## Description of the task:
Nothing is to be left out; print all the entries exactly.

Stored items
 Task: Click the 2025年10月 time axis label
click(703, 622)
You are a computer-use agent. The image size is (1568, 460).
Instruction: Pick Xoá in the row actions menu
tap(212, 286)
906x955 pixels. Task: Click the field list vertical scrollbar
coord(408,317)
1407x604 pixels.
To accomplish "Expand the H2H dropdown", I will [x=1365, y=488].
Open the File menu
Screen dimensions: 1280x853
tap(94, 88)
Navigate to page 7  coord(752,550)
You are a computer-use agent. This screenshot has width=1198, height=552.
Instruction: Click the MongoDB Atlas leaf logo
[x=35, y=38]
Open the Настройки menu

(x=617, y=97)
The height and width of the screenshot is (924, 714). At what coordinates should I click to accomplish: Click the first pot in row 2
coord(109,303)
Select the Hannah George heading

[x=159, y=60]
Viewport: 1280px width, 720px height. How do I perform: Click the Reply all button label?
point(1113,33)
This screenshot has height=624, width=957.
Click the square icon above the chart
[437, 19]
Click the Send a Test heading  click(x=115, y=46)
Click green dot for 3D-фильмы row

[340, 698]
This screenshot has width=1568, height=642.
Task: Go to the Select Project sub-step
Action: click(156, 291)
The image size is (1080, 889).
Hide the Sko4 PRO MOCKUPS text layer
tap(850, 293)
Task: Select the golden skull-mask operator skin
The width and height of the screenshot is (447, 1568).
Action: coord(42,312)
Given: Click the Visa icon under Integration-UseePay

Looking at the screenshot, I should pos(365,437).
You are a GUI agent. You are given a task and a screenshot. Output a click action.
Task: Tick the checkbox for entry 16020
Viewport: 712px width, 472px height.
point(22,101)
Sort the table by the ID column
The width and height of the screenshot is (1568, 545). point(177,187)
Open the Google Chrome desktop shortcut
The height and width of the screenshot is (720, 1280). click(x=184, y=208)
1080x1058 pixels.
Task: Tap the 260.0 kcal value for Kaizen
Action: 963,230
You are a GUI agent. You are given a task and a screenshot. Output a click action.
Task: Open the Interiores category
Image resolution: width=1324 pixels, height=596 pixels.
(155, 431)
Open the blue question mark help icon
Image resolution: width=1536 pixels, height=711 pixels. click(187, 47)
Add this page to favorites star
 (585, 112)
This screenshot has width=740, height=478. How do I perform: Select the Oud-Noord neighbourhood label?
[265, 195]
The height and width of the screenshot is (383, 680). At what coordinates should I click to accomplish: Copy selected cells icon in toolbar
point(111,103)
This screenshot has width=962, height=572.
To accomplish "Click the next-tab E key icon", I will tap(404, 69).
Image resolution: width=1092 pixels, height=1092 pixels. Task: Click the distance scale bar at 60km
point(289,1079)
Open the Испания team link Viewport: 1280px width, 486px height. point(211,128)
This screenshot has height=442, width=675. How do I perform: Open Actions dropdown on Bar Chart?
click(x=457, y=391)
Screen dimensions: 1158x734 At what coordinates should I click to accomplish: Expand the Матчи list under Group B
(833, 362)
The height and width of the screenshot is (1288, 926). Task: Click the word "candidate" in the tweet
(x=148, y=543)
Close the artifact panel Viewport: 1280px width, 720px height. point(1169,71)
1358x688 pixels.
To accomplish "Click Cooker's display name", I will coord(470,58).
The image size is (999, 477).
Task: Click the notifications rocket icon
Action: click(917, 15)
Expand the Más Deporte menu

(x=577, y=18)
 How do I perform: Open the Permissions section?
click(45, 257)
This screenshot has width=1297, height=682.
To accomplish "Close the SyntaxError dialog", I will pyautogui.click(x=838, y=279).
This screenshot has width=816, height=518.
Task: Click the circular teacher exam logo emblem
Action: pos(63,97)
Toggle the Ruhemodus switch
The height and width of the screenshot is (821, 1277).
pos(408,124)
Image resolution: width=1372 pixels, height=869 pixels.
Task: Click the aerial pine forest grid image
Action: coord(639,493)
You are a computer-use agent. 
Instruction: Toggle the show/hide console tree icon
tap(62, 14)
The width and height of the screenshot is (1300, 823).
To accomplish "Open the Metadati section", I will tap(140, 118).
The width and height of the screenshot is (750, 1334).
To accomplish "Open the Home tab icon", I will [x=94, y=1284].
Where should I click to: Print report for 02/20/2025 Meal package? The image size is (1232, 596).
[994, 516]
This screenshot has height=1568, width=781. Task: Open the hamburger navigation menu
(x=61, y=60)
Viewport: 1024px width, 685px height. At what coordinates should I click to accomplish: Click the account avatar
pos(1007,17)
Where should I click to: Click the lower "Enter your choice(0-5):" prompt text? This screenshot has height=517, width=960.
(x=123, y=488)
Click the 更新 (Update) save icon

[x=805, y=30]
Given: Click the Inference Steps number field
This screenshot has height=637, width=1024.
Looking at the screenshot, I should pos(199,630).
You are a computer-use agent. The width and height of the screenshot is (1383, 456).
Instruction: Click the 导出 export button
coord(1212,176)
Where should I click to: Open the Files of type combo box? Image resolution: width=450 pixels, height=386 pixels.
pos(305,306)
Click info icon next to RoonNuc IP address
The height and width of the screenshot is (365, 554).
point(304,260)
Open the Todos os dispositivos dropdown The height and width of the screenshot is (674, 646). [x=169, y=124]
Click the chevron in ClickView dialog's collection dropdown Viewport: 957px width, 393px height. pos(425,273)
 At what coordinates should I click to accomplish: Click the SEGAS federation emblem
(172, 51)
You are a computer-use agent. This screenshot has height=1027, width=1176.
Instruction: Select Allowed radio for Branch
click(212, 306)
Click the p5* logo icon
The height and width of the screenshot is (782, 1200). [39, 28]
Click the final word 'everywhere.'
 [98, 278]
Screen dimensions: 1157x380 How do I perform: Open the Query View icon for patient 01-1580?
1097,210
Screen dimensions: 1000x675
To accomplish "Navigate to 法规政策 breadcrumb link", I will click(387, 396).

## Reply:
 Task: Click the 2025年10月 time axis label
click(703, 622)
You are a computer-use agent. The image size is (1568, 460).
Instruction: Pick Xoá in the row actions menu
tap(212, 286)
906x955 pixels. Task: Click the field list vertical scrollbar
coord(408,317)
1407x604 pixels.
To accomplish "Expand the H2H dropdown", I will [x=1365, y=488].
Open the File menu
Screen dimensions: 1280x853
tap(94, 88)
Navigate to page 7  coord(752,550)
You are a computer-use agent. This screenshot has width=1198, height=552.
Instruction: Click the MongoDB Atlas leaf logo
[x=35, y=38]
Open the Настройки menu

(x=617, y=97)
The height and width of the screenshot is (924, 714). At what coordinates should I click to accomplish: Click the first pot in row 2
coord(109,303)
Select the Hannah George heading

[x=159, y=60]
Viewport: 1280px width, 720px height. How do I perform: Click the Reply all button label?
point(1113,33)
This screenshot has height=624, width=957.
Click the square icon above the chart
[437, 19]
Click the Send a Test heading  click(x=115, y=46)
Click green dot for 3D-фильмы row

[340, 698]
This screenshot has width=1568, height=642.
Task: Go to the Select Project sub-step
Action: click(156, 291)
The image size is (1080, 889).
Hide the Sko4 PRO MOCKUPS text layer
tap(850, 293)
Task: Select the golden skull-mask operator skin
The width and height of the screenshot is (447, 1568).
Action: coord(42,312)
Given: Click the Visa icon under Integration-UseePay

Looking at the screenshot, I should pos(365,437).
You are a GUI agent. You are given a task and a screenshot. Output a click action.
Task: Tick the checkbox for entry 16020
Viewport: 712px width, 472px height.
point(22,101)
Sort the table by the ID column
The width and height of the screenshot is (1568, 545). point(177,187)
Open the Google Chrome desktop shortcut
The height and width of the screenshot is (720, 1280). click(x=184, y=208)
1080x1058 pixels.
Task: Tap the 260.0 kcal value for Kaizen
Action: 963,230
You are a GUI agent. You are given a task and a screenshot. Output a click action.
Task: Open the Interiores category
Image resolution: width=1324 pixels, height=596 pixels.
(155, 431)
Open the blue question mark help icon
Image resolution: width=1536 pixels, height=711 pixels. click(187, 47)
Add this page to favorites star
 (585, 112)
This screenshot has width=740, height=478. How do I perform: Select the Oud-Noord neighbourhood label?
[265, 195]
The height and width of the screenshot is (383, 680). At what coordinates should I click to accomplish: Copy selected cells icon in toolbar
point(111,103)
This screenshot has width=962, height=572.
To accomplish "Click the next-tab E key icon", I will tap(404, 69).
Image resolution: width=1092 pixels, height=1092 pixels. Task: Click the distance scale bar at 60km
point(289,1079)
Open the Испания team link Viewport: 1280px width, 486px height. point(211,128)
This screenshot has height=442, width=675. How do I perform: Open Actions dropdown on Bar Chart?
click(x=457, y=391)
Screen dimensions: 1158x734 At what coordinates should I click to accomplish: Expand the Матчи list under Group B
(833, 362)
The height and width of the screenshot is (1288, 926). Task: Click the word "candidate" in the tweet
(x=148, y=543)
Close the artifact panel Viewport: 1280px width, 720px height. point(1169,71)
1358x688 pixels.
To accomplish "Click Cooker's display name", I will coord(470,58).
The image size is (999, 477).
Task: Click the notifications rocket icon
Action: click(917, 15)
Expand the Más Deporte menu

(x=577, y=18)
 How do I perform: Open the Permissions section?
click(45, 257)
This screenshot has width=1297, height=682.
To accomplish "Close the SyntaxError dialog", I will pyautogui.click(x=838, y=279).
This screenshot has width=816, height=518.
Task: Click the circular teacher exam logo emblem
Action: pos(63,97)
Toggle the Ruhemodus switch
The height and width of the screenshot is (821, 1277).
pos(408,124)
Image resolution: width=1372 pixels, height=869 pixels.
Task: Click the aerial pine forest grid image
Action: coord(639,493)
You are a computer-use agent. 
Instruction: Toggle the show/hide console tree icon
tap(62, 14)
The width and height of the screenshot is (1300, 823).
To accomplish "Open the Metadati section", I will tap(140, 118).
The width and height of the screenshot is (750, 1334).
To accomplish "Open the Home tab icon", I will [x=94, y=1284].
Where should I click to: Print report for 02/20/2025 Meal package? The image size is (1232, 596).
[994, 516]
This screenshot has height=1568, width=781. Task: Open the hamburger navigation menu
(x=61, y=60)
Viewport: 1024px width, 685px height. At what coordinates should I click to accomplish: Click the account avatar
pos(1007,17)
Where should I click to: Click the lower "Enter your choice(0-5):" prompt text? This screenshot has height=517, width=960.
(x=123, y=488)
Click the 更新 (Update) save icon

[x=805, y=30]
Given: Click the Inference Steps number field
This screenshot has height=637, width=1024.
Looking at the screenshot, I should pos(199,630).
You are a computer-use agent. The width and height of the screenshot is (1383, 456).
Instruction: Click the 导出 export button
coord(1212,176)
Where should I click to: Open the Files of type combo box? Image resolution: width=450 pixels, height=386 pixels.
pos(305,306)
Click info icon next to RoonNuc IP address
The height and width of the screenshot is (365, 554).
point(304,260)
Open the Todos os dispositivos dropdown The height and width of the screenshot is (674, 646). [x=169, y=124]
Click the chevron in ClickView dialog's collection dropdown Viewport: 957px width, 393px height. pos(425,273)
 At what coordinates should I click to accomplish: Click the SEGAS federation emblem
(172, 51)
You are a computer-use agent. This screenshot has height=1027, width=1176.
Instruction: Select Allowed radio for Branch
click(212, 306)
Click the p5* logo icon
The height and width of the screenshot is (782, 1200). [39, 28]
Click the final word 'everywhere.'
 [98, 278]
Screen dimensions: 1157x380 How do I perform: Open the Query View icon for patient 01-1580?
1097,210
Screen dimensions: 1000x675
To accomplish "Navigate to 法规政策 breadcrumb link", I will click(387, 396).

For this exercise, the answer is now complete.